Здесь есть строфы такой великолепной силы и красоты, что они волнуют, как благородная и волнующая музыка. Вы послушаете некоторые из них. Аббатиса так любила эту монахиню, что доверяла ей больше всех остальных и сделала ее Хранительницей Дверей:—

“High on a hill the Convent hung,

Across a duchy looking down,

Where everlasting mountains flung

Their shadows over tower and town.

“The jewels of their lofty snows

In constellations flashed at night;

Above their crests the moon arose;

The deep earth shuddered with delight.

“Long ere she left her cloudy bed,

Still dreaming in the orient land,

On many a mountain’s happy head

Dawn lightly laid her rosy hand.

“The adventurous sun took heaven by storm;

Clouds scattered largesses of rain;

The sounding cities, rich and warm,

Smouldered and glittered in the plain.

“Sometimes it was a wandering wind,

Sometimes the fragrance of the pine,

Sometimes the thought how others sinned

That turned her sweet blood into wine.

“Sometimes she heard a serenade

Complaining sweetly, far away:

She said, ‘A young man wooes a maid;

And dreamt of love till break of day.”

Напрасно она прибегала к своей узловатой плети. День за днем ей «все еще приходилось очищаться от того же красного греха». Пришла зима, и снег укрыл холмы и равнины; и она наблюдала, как ближайший город светится под морозным небом. «Ее голодное сердце пожирало город»; пока, наконец, она не разорвала на полоски свою повязку и вуаль и не отбросила кольцо и браслет, которые носила как обрученная с Христом:—

“‘Life’s dearest meaning I shall probe;

Lo! I shall taste of love, at last!

Away!’ She doffed her outer robe,

And sent it sailing down the blast.

“Her body seemed to warm the wind;

With bleeding feet o’er ice she ran;

‘I leave the righteous God behind;

I go to worship sinful man.’”

Она достигла «ворот шумного города». Она выпила дикую чашу любви до дна. Она воскликнула —

“‘I am sister to the mountains, now,

And sister to the sun and moon.’”

Она совершила свое царственное шествие. Она любила и жила —

“But soon her fire to ashes burned;

Her beauty changed to haggardness;

Her golden hair to silver turned;

The hour came of her last caress.

“At midnight from her lonely bed

She rose, and said, ‘I have had my will.’

The old ragged robe she donned, and fled

Back to the convent on the hill.”

Задания -
- a) Кем аббатиса сделала монахиню, согласно отрывку?
- b) Перечислите все вещи, которые монахиня разорвала или отбросила, согласно предложению отрывка, начинающемуся словами «Пришла зима».

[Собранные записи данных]
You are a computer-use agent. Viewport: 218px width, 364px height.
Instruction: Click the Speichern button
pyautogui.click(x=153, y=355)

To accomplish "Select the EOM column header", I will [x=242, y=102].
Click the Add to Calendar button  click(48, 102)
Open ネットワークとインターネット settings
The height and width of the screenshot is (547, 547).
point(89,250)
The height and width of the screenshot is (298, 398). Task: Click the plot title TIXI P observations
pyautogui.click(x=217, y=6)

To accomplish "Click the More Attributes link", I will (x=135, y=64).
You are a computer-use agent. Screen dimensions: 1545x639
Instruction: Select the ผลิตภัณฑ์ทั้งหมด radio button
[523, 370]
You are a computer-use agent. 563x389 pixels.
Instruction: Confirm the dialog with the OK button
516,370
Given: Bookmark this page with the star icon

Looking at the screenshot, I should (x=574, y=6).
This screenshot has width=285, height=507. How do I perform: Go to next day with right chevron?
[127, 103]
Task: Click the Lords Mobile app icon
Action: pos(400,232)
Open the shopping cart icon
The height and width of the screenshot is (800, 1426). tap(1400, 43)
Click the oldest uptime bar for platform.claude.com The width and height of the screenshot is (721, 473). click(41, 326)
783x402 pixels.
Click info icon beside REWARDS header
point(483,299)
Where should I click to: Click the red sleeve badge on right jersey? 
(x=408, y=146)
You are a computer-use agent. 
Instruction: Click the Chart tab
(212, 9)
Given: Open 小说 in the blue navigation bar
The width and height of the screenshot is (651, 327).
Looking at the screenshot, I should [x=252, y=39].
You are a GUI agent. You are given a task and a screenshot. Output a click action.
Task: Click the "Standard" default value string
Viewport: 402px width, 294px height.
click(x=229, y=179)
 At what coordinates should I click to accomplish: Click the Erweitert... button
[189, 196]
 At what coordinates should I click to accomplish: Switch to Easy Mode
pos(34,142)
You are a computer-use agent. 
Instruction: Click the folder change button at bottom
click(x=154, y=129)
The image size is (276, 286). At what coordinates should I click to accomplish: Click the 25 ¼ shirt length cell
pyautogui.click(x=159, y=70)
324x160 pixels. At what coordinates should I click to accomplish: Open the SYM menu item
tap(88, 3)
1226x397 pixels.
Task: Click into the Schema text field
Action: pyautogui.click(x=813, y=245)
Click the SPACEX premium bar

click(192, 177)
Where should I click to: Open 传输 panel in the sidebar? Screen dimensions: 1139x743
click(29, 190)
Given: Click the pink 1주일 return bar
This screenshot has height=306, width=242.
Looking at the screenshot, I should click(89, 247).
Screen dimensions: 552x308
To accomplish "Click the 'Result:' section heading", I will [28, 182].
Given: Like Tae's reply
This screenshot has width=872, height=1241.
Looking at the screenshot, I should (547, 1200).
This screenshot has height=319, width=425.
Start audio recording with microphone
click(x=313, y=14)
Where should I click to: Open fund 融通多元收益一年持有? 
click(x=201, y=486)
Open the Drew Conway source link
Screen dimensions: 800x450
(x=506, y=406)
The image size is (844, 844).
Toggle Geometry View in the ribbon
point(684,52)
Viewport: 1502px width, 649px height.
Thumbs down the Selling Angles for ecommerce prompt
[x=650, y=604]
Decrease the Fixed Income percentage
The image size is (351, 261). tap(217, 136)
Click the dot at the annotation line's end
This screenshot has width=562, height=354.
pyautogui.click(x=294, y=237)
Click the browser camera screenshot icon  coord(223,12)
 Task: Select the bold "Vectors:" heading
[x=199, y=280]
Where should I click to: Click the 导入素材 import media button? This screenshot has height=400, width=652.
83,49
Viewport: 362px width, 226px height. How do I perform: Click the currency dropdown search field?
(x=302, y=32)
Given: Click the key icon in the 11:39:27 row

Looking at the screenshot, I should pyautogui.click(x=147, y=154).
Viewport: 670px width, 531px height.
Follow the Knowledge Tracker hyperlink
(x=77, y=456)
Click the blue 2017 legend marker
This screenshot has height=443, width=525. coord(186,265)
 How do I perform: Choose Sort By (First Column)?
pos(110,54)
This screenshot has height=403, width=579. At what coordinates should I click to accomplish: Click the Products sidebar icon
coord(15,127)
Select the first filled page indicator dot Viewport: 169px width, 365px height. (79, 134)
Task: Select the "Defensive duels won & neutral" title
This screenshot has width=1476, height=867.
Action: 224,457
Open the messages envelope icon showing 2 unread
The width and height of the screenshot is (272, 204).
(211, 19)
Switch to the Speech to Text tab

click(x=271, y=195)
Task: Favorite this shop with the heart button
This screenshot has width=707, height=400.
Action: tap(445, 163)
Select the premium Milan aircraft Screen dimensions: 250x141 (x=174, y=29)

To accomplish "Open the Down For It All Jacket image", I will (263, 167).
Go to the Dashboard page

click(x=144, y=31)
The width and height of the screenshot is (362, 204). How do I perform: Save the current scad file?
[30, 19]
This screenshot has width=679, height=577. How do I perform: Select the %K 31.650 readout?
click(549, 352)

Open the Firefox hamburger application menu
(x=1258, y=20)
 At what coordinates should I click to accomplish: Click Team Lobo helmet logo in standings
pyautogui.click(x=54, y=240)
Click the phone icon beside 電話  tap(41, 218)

Ответы -
- a) Хранительницей Дверей.

- b) Повязка, вуаль, кольцо, браслет.